第7話 まっすぐしか投げないけど
「それじゃあ、順番こでバッティング練習を始めるよー」
神子の合図と葵の指示によって、準備がなされていく。マウンドに防球ネットが置かれ、ホームベースの後ろもゲージが設置される。どうやら人数の関係か、捕手を置かずに、ピッチャーが投げ込んで、打者が打つという流れのようだ。
まず打席に立ったのは、横に大きいほうの男子だった。
「それじゃ、いくぜーっ」
西村は、打席に立ったのが神子じゃないことに不満そうだったが、それでも掛け声とともにボールを投げ込む。
「早い……っ」
沙織はちょっと驚いた。
口調と行動からなんとなく色物キャラだと決めつけていたけれど、口だけのことはある速球だった。

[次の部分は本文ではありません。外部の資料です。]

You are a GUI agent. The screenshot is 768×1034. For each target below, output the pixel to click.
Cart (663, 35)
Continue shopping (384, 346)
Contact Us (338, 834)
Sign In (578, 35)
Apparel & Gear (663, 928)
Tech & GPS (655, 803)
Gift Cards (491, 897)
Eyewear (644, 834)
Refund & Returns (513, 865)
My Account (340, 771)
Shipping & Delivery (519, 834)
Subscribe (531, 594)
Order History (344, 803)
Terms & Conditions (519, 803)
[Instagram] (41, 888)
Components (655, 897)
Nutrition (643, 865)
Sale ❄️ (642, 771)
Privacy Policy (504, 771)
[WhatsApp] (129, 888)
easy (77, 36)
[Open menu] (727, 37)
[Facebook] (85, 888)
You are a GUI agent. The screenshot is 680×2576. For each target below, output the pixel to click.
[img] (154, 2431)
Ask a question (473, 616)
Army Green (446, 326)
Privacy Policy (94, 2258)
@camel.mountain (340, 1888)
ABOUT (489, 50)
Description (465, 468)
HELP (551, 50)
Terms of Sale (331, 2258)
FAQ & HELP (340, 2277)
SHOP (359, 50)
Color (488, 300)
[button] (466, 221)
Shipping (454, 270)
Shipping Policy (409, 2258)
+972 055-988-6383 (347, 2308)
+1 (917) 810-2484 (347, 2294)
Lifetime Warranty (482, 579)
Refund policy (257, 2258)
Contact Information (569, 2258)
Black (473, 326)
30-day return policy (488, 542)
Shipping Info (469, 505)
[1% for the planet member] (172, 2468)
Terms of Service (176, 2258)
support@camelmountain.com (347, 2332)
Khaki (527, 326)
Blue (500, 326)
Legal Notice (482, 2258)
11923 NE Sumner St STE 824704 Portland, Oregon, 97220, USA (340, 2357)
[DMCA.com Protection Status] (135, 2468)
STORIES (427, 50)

速球のみで、バッターを押している。もっともそれは、スピードだけでなく、荒れ玉ということもあるようだが。
「うわぁぁ。速いっすねぇ……」
沙織が西村の投球を見ていると、いつの間にか沙織の横に、神子たちと一緒に練習していた小さな少女がいた。
どうやら次は彼女の番らしく、小さな体には不釣合いなヘルメットをかぶり、バットを持ちながら、感心しつつも怖そうに見ている。
「あの、見学の方っすか?」
沙織が話しかけるべきかどうか迷っていると、先に少女から声をかけられた。
「え、えっと……」
「あたし、吉野球子と言うっす。大吉の吉に、野球子って書くっすよ」
「へぇ」
球子と名乗った少女は、どうやら同じように背の小さい沙織に親近感があるようで、積極的に話しかけてくる。コミュ障な沙織も、自分より弱そうな相手との会話はある程度平気だったりする。

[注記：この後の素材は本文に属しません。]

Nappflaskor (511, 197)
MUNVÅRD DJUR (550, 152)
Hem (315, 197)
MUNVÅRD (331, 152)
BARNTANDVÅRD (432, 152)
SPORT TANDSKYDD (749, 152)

「球ちゃん、野球が好きでこの部活に入ったっす。本当はマネージャー志望っすけれど、部員が少ないから、球ちゃんもこうやって一緒に練習してるっすよ」
「そうなんだ」
なんて感じで話していると、少しはなれところから、神子が声をかけた。
「はーい。じゃあ次は球ちゃんの番だよー」
「は、はいっす!」
球ちゃんと呼ばれた少女は、沙織にぺこりと頭を下げると、小走りで打席に向かった。バッターボックスで構えると、同じ長さのはずのバットが、やたら大きく見えた。
「おいおい大丈夫なのか」
「お、お願いしますっす」
さすがの西村も手加減した様子でボールを投じる。だが球子が振ったバットは、そのボールから大きく離れて空を切る。バットを振っていると言うよりは、バットに振り回されている感じだった。

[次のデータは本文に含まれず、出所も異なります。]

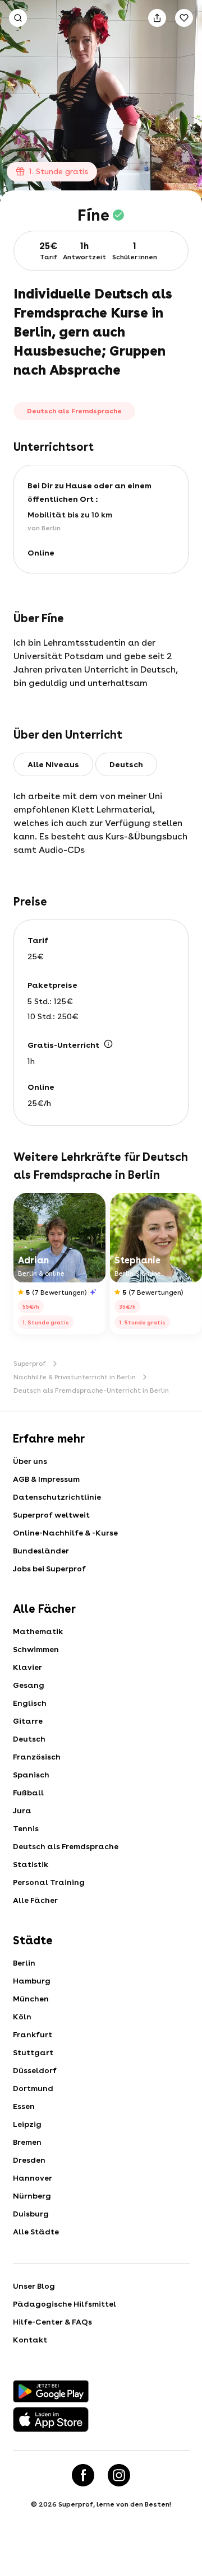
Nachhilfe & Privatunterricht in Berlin (74, 1377)
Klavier (27, 1667)
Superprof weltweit (51, 1514)
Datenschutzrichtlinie (57, 1496)
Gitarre (28, 1720)
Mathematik (38, 1631)
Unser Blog (34, 2285)
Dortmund (33, 2088)
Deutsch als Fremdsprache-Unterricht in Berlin (91, 1390)
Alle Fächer (35, 1900)
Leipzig (27, 2124)
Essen (24, 2106)
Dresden (29, 2159)
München (31, 1998)
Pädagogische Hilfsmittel (64, 2303)
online (40, 552)
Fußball (28, 1792)
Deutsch (29, 1738)
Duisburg (31, 2213)
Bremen (27, 2142)
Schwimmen (36, 1649)
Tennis (26, 1828)
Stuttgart (33, 2052)
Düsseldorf (35, 2070)
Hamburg (31, 1980)
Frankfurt (32, 2034)
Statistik (30, 1864)
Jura (22, 1810)
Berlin (24, 1962)
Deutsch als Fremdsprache (65, 1846)
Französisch (37, 1756)
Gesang (28, 1685)
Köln (22, 2016)
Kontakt (30, 2339)
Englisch (30, 1702)
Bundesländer (41, 1550)
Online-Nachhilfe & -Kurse (65, 1532)
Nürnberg (32, 2195)
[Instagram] (119, 2475)
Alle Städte (36, 2231)
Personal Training (49, 1882)
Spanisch (31, 1774)
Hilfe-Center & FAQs (52, 2321)
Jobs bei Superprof (49, 1568)
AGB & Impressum (46, 1478)
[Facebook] (83, 2475)
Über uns (30, 1461)
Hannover (32, 2177)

「おーい。もっと基礎から始めたほうがいいんじゃないか」
マウンドの西村があきれ気味に言う。
その意見には沙織もうなずける部分はあった。
けれど、沙織には別の思いが浮かんでいた。
小学六年生のとき、最後にした試合で、最後にバッターボックスに立った小さな少女。その姿が今の球子と被ったのだ。
あの日沙織は全力でボールを放って、少女に「化け物」と呼ばれるほどのトラウマを産み付けてしまった。
野球が好きと言った球子も、これでは楽しくないだろう。そしてあの時の少女のように野球を嫌いになってしまうのだろうか……
精神的にももっと子供だったあの頃ならともかく、今の自分だったら、もっとうまく投げられるのに――
「横山さん」
不意に葵に声をかけられた。
沙織が何か答える前に、葵はグラウンドとは別の方向を指差した。
「あそこにあるのが運動部の部室棟。一階の一番奥が草野球部の部室よ。そこに予備のジャージが用意してあるわ。横山さんには少しサイズが大きいかもしれないけれど」
葵が何を言っているのか、当然沙織にも理解できた。
ただの見学でジャージに着替える必要はない。見学に来た沙織にジャージに着替えろということはつまり、練習に参加すると言うことだ。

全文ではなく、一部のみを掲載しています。